-- Start Extract provided --
Employment Agreement with Brian D. Baker, dated August 26, 2019

Contract Categories: Human Resources - Employment Agreements
EX-10.2 4 dynt_ex102.htm EMPLOYMENT AGREEMENT Blueprint
 
Exhibit 10.2
 
 
 
 
 
 
August 22, 2019
 
Brian Baker
 
Hand-delivered
 
Re: Employment Agreement with Dynatronics Corporation
 
Dear Brian,
 
This letter (this “Agreement”) sets forth the terms of your employment as Chief Executive Officer of Dynatronics Corporation, a Utah corporation (the “Company”). Your employment under this Agreement is conditioned on your satisfactory completion of certain requirements, as more fully explained below.
 
Agreement:
 
Subject to the following terms and conditions, it is agreed as follows:
 
Duties:
 
In your capacity as Chief Executive Officer, you will perform duties and responsibilities that are commensurate with this position as the Company’s principal executive officer, as well as such other duties as may be assigned to you from time to time. You will report directly to the Chairman of the Board of Directors of the Company (the “Board”). You will also serve as a member of the Board, for no additional compensation. You will have direct supervisory responsibility for and receive reports from the Company’s executive officers. You agree to devote your full business time, attention and best efforts to the performance of your duties and to the furtherance of the Company’s interests. Notwithstanding the foregoing, nothing in this letter shall preclude you, from devoting reasonable periods of time to charitable and community activities, and managing personal investment assets, provided that none of these activities interferes with the performance of your duties hereunder or creates a conflict of interest in the judgment of the Board. The policy of the Company is that all outside board of director service, including charitable and community activities, be pre-approved by the Board. The Board’s approval of this Agreement will include its consent for your service on the boards of directors of the corporations, if any, indicated in the attached Schedule I, “Approved Directorships”.
-- End Extract provided --
-- Start Supplied data --
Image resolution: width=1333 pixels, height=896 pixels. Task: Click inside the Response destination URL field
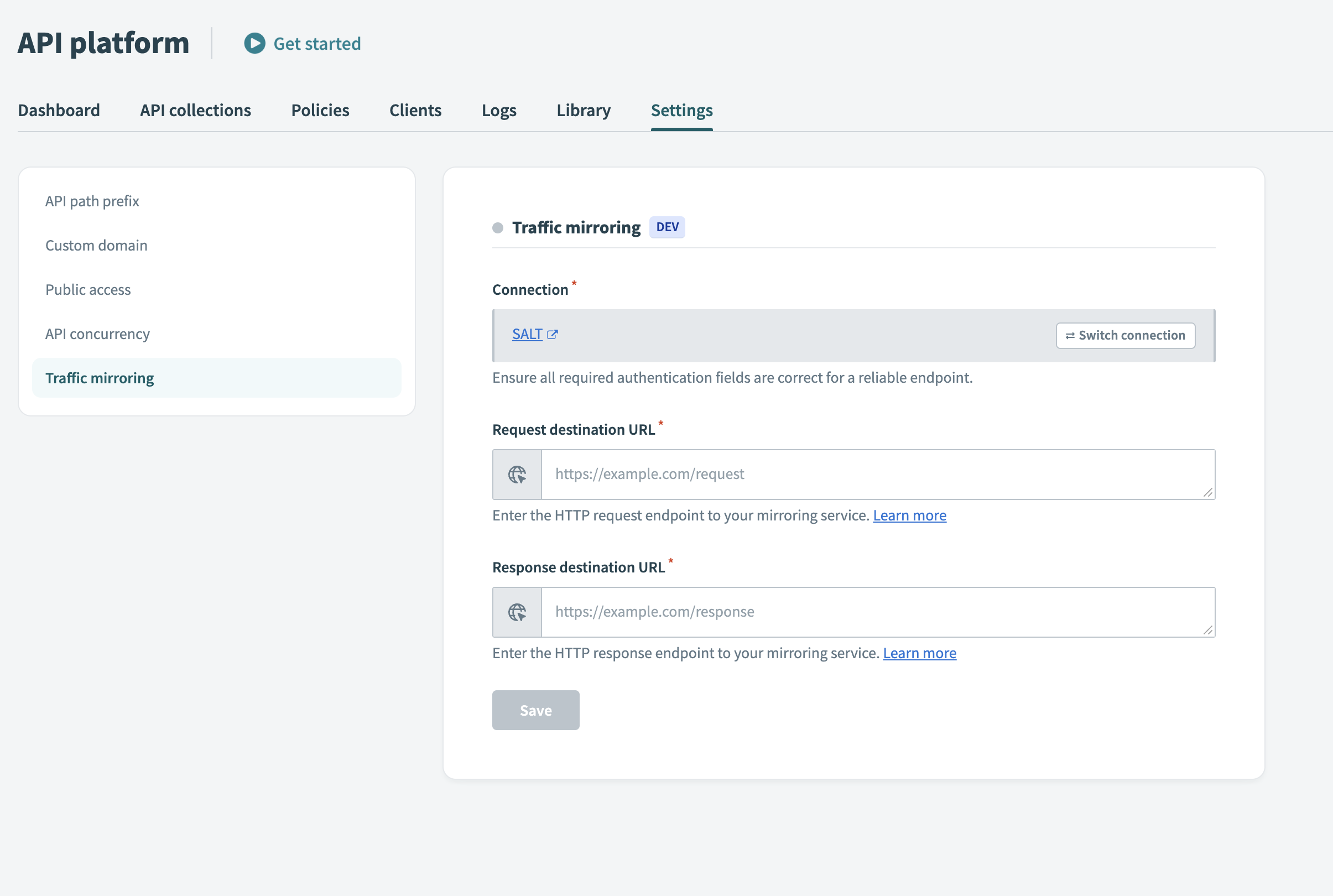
-- End Supplied data --
#### Task to complete:
Answer from the employment letter above:
(a) Under the laws of which state is Dynatronics Corporation a corporation?
(b) To whom will the Chief Executive Officer report directly?
(c) Which schedule is titled "Approved Directorships"?

#### Answer to this problem:
(a) Utah
(b) The Chairman of the Board of Directors of the Company
(c) Schedule I